THIS THEORY IS BROUGHT TO YOU BY CRITICAL ROLE CAMPAIGN 2 SPOILERS!!! SHOW ONLY'S SCROLL AWAY!!!
As a long time cr2 fan I am LOVING the animated series- its so so fun! And the very Essek-centric sideplot has had me thinking of our favourite floaty fuck.
I've seen people talk about how Essek is acting less evil in the adaptation than he had been in the campaign, and after rewatching an Essek redemption supercut, I kind of agree. Do I think this is a bad move on the shows part? No. They're running with less run time to communicate the deep establishment of a relationship that had stretched on for months between Essek and the Nein. Changes are very much needed to make the redemption work with less time. In order to establish a precedence for redemption, it is easier to communicate some level of 'good' within the character.
I do however think that Essek should be a worse fucker to communicate the depth of his moral struggles later in the narrative. I do think, though, that something might happen in the following episodes to establish Essek as a more antagonistic force in the story. I did some digging, and Verrat (the Orc general Essek's been interacting with) is not in any of the supplementary material for campaign 2. Not in the campaign nor source book. A completely new inception.
I think that Essek will kill Verrat in the next episode. There is no way that Verrat will let go of the fact that Essek betrayed the Dynasty, and Essek will make a choice that I think will have him fully devolving into the character the Nein first met in the campaign. A self serving wizard obsessed with the discovery of knowledge.
In order to preserve Essek's role in the story, which is too significant to the wider narrative to massively change, Verrat cannot be present. Giving Essek an ally within the dynasty such as Verrat would negate the Nein's role in his character development, and allowing Verrat to live as an oppositional force to Essek would massively displace Essek from his narrative role in the Kryn arc. Therefore, Verrat's role in the story will come to an end- to showcase Essek's descent into evil.

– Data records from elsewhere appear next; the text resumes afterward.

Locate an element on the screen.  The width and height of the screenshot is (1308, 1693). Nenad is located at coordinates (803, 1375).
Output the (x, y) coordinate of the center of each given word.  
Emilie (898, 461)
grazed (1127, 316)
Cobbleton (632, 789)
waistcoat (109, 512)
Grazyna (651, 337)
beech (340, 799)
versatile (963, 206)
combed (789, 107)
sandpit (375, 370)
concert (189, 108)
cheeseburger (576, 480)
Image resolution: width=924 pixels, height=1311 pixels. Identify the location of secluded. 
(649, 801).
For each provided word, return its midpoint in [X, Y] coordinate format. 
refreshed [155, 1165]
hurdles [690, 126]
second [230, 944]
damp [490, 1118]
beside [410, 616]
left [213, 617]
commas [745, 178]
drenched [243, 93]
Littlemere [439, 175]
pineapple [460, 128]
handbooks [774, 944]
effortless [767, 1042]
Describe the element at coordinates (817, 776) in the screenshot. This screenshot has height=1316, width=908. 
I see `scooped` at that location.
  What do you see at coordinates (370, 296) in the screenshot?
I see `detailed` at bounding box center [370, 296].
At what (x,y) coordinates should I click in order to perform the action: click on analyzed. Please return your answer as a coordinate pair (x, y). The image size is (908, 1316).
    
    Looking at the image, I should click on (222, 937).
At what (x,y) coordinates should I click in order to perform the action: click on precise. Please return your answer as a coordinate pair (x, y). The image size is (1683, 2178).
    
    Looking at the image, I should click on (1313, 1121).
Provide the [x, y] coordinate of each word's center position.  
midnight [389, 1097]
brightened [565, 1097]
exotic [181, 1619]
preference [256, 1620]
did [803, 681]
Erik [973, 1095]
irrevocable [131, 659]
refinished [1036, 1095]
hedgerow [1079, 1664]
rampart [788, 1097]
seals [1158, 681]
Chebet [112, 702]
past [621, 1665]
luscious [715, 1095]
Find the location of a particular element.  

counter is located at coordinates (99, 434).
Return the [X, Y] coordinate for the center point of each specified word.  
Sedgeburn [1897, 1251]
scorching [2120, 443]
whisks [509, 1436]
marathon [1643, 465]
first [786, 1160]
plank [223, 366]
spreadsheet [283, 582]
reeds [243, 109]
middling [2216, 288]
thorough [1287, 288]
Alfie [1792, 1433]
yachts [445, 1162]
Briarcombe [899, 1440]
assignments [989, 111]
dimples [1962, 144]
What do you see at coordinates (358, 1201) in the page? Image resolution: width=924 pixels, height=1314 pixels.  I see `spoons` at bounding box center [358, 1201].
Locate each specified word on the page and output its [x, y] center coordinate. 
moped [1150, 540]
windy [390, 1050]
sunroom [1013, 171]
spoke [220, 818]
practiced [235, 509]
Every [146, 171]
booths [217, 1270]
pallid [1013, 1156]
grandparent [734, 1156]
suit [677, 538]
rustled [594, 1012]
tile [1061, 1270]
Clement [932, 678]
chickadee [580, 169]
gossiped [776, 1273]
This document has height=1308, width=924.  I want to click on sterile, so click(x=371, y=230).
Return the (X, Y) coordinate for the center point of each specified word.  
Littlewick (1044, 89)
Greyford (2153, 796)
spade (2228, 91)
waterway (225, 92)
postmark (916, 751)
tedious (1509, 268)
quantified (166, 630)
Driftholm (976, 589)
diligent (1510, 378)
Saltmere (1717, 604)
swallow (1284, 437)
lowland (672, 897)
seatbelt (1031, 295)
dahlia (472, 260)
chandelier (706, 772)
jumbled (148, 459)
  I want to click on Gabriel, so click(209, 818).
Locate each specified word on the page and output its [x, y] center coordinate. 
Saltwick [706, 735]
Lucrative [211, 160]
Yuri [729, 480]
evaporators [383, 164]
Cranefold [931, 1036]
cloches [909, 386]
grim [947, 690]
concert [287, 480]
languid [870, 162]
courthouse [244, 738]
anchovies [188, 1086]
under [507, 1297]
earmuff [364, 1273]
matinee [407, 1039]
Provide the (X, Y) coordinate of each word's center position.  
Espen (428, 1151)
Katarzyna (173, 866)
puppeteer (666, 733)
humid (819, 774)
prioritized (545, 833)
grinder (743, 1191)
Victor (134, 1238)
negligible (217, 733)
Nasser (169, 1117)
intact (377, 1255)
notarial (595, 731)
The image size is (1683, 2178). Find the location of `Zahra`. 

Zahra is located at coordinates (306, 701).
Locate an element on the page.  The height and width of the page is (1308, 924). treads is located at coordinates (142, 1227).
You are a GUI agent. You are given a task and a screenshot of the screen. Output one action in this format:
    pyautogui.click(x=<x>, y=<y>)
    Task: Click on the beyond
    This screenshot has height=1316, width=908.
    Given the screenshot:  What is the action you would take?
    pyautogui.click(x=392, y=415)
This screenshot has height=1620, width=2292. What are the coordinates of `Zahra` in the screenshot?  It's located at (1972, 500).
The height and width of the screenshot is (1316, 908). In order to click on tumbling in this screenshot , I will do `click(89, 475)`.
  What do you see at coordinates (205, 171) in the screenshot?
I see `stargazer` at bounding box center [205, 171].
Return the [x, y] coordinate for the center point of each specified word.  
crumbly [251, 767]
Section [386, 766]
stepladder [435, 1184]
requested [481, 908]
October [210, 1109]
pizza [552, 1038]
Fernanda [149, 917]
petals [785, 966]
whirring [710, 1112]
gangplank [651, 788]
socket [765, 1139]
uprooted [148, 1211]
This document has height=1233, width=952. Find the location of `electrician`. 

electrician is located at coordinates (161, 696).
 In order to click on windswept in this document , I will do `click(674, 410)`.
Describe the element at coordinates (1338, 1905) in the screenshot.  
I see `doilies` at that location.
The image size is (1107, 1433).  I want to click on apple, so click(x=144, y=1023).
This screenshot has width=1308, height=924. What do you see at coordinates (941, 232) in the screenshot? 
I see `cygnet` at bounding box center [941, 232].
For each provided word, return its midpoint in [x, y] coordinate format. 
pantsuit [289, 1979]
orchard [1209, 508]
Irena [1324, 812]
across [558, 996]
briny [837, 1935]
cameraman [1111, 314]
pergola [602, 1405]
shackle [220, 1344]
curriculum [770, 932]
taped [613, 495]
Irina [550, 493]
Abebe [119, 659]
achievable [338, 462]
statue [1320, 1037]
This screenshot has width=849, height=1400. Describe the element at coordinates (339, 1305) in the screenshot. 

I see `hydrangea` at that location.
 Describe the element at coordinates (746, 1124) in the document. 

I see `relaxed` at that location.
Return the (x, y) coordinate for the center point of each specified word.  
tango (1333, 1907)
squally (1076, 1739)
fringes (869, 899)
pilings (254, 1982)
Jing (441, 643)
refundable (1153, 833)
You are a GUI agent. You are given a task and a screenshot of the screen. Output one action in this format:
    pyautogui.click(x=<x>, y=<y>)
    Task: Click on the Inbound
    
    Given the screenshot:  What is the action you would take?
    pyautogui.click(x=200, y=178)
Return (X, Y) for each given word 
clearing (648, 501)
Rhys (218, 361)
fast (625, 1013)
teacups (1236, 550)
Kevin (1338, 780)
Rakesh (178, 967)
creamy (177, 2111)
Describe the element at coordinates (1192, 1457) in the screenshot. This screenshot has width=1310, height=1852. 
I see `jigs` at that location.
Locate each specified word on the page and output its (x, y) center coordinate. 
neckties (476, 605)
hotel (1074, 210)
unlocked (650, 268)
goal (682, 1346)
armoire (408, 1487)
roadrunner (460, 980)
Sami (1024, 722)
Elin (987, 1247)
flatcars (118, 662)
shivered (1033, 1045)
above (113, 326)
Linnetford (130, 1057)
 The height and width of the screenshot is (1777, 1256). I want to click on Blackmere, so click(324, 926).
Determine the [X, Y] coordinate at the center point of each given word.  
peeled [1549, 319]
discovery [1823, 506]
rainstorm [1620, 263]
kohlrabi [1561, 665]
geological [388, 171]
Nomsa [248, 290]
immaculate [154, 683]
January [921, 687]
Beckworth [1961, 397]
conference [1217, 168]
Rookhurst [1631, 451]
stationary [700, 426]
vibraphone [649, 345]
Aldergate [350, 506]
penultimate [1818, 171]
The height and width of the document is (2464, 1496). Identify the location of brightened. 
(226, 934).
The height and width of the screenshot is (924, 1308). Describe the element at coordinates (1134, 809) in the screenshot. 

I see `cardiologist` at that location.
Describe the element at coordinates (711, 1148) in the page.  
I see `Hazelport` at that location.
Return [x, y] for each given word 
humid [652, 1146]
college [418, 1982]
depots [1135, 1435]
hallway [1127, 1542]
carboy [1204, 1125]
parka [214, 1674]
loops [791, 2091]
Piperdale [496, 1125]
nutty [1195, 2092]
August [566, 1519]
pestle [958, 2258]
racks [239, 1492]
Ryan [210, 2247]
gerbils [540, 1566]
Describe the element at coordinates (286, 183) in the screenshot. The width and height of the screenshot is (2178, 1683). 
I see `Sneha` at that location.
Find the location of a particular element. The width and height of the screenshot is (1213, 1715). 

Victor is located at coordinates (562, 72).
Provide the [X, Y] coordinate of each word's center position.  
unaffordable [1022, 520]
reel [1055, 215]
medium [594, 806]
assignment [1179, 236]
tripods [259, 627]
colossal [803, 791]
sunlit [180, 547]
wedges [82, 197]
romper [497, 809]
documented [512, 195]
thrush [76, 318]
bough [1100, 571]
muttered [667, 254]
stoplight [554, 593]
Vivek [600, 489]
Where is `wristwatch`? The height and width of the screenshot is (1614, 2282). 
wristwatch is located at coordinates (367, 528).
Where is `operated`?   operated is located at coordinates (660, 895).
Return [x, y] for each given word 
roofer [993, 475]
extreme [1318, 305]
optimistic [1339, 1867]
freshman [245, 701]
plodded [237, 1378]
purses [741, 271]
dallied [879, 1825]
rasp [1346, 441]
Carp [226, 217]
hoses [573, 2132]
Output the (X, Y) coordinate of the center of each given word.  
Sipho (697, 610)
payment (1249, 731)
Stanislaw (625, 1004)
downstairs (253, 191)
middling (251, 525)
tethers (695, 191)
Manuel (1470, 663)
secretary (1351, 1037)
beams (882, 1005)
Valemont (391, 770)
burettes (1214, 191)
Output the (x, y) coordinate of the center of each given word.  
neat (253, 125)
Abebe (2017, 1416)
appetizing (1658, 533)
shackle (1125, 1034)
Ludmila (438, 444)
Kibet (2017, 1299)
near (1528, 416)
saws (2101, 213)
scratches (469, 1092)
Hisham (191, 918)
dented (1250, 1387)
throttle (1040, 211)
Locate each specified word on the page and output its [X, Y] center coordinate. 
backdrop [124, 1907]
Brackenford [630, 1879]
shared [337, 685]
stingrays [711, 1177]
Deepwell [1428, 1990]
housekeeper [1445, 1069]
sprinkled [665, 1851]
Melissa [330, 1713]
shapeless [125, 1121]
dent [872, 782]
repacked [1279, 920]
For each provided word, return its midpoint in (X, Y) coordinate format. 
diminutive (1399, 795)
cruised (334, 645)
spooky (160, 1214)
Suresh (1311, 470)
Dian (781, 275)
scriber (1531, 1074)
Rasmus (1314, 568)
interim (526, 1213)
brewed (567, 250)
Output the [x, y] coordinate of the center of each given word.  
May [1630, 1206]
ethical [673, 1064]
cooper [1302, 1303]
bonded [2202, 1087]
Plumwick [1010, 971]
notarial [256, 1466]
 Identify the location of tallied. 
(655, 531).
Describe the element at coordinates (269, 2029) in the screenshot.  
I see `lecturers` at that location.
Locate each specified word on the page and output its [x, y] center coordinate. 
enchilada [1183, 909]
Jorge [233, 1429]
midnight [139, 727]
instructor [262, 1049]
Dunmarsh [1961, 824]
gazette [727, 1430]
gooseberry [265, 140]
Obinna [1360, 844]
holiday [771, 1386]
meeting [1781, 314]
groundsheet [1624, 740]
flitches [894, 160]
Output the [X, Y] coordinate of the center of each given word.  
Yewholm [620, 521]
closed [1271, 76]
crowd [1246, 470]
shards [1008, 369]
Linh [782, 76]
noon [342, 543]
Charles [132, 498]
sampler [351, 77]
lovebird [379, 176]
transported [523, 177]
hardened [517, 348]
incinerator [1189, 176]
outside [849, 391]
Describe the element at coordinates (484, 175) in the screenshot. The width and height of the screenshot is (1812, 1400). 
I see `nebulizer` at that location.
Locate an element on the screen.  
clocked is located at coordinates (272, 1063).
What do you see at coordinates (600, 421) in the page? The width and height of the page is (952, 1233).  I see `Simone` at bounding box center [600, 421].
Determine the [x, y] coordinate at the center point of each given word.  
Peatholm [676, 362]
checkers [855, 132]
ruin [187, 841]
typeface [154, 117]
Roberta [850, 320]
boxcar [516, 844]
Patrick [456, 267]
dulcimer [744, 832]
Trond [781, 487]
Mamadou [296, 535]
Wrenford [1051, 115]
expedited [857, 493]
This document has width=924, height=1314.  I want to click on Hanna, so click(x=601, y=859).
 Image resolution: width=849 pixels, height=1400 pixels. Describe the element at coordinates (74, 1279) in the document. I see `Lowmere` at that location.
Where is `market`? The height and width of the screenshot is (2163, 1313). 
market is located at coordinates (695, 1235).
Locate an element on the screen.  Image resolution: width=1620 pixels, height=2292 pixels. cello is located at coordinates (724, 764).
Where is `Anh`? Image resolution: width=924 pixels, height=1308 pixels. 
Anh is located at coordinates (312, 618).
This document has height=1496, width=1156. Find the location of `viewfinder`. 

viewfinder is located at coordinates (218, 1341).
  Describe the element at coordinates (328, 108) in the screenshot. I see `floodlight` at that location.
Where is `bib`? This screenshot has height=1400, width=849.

I believe that Verrat was written to be murdered. More than that, I think Essek will kill Verrat without the prescence of the Beacon, to further cement the terrible and evil choices he makes.
Like Taelisin said with Gustav's death, its Chekhov's gun. Gustav could not have lived in the show because he has no further narrative use. Verrat is similar. Except where Gustav is a broken gun, Verrat is a loaded firearm. He is far too involved and powerful to be allowed to live, lest he cause ripples that would fundamentally change Essek's entire narrative. So, he has to die.